Task directions: For the word "search", count the lines in the records below that include it and give only that number.

Data for processing:
»»

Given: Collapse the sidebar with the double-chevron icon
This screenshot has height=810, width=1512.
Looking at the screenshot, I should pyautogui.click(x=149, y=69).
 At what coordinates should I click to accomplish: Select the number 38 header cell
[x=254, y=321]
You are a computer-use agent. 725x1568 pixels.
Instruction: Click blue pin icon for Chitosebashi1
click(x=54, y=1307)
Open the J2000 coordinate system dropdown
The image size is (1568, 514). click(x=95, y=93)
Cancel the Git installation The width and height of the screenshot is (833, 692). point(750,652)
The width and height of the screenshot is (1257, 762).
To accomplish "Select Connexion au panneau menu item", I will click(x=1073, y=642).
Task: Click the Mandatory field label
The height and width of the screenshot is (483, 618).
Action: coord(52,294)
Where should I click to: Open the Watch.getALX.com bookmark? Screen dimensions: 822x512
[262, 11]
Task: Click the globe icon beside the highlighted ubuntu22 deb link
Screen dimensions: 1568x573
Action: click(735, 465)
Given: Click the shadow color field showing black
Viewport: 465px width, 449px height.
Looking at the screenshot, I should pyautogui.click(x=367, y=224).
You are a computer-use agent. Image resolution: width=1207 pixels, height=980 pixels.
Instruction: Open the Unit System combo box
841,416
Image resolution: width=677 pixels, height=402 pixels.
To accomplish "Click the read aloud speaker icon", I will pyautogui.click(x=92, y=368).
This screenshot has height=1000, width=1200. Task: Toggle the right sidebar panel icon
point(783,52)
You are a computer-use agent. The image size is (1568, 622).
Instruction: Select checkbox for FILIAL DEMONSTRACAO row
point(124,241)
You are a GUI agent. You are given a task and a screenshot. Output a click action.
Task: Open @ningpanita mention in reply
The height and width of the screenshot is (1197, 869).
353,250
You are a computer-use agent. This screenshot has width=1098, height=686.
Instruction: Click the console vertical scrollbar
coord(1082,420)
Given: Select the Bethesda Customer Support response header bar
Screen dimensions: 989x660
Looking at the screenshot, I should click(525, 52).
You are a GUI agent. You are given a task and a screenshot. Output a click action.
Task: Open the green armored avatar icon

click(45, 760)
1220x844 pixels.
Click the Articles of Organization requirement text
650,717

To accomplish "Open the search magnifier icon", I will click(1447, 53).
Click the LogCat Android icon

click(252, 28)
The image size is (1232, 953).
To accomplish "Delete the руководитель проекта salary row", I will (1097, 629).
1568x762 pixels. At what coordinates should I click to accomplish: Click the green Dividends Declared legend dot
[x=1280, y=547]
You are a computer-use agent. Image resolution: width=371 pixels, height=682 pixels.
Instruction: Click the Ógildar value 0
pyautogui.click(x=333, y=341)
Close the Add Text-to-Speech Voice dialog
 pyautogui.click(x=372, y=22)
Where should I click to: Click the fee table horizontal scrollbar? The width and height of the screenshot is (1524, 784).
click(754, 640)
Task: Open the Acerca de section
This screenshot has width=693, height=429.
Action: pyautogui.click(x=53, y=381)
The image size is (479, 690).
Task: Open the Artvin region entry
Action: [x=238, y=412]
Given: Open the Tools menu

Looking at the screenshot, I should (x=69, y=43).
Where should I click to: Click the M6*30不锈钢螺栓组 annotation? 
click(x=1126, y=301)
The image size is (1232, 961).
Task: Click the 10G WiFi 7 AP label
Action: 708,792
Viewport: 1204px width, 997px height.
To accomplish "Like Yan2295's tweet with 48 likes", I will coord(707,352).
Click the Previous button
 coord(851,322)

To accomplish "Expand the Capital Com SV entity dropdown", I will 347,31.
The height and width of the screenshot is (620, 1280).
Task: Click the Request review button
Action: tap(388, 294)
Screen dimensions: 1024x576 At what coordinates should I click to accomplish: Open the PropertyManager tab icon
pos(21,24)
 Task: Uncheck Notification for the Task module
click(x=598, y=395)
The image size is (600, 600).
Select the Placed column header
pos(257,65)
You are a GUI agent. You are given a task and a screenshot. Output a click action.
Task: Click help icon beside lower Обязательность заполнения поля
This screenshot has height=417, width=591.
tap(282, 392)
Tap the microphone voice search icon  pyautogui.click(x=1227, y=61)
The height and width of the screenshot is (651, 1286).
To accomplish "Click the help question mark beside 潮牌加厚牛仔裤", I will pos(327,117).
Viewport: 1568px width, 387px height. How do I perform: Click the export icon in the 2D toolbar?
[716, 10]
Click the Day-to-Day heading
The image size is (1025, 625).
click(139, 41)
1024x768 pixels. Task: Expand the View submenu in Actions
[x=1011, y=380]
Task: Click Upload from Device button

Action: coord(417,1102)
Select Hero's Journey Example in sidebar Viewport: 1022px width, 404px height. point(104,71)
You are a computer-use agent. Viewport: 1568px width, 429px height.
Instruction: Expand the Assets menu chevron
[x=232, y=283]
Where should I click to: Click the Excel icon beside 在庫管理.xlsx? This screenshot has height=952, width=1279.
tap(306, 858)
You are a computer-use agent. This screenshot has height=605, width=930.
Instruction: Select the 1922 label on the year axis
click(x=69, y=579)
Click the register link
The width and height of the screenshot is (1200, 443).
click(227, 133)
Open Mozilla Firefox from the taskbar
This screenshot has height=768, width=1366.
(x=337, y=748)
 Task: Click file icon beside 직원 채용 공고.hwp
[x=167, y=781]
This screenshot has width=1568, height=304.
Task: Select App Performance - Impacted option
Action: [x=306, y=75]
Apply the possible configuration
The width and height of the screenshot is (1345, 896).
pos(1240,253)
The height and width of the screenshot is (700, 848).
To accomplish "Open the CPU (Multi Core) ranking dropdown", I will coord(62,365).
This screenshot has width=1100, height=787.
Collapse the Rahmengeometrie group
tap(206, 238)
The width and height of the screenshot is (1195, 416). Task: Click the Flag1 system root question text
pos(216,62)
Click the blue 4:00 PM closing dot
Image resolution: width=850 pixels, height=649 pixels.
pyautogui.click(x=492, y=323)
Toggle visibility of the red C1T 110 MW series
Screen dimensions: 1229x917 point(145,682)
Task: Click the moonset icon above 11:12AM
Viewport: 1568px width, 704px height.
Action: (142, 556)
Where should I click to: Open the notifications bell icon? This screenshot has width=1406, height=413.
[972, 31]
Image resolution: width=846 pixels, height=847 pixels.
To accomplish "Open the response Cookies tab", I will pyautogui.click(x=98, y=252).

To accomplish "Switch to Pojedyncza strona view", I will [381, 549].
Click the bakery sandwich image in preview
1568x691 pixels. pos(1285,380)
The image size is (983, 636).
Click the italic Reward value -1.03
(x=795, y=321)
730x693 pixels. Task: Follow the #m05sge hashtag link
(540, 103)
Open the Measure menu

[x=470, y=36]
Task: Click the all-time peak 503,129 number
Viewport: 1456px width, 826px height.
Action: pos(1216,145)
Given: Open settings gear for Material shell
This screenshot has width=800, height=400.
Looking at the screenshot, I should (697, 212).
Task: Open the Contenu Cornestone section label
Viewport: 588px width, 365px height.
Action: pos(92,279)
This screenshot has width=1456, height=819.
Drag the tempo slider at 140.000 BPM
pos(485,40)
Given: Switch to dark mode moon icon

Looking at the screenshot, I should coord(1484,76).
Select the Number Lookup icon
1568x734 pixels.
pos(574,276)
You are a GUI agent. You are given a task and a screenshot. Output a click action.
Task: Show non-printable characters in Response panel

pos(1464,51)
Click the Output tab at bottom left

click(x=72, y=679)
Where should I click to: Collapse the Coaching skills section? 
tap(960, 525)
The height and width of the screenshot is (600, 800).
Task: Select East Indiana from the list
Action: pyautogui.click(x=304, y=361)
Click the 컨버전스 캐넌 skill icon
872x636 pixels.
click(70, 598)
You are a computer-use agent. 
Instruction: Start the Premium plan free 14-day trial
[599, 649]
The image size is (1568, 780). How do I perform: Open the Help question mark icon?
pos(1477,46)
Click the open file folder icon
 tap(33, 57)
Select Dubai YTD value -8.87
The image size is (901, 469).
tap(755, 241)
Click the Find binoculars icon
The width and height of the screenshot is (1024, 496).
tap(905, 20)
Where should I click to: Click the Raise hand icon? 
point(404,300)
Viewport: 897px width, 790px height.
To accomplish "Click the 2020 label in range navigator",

««

Expected answer: 2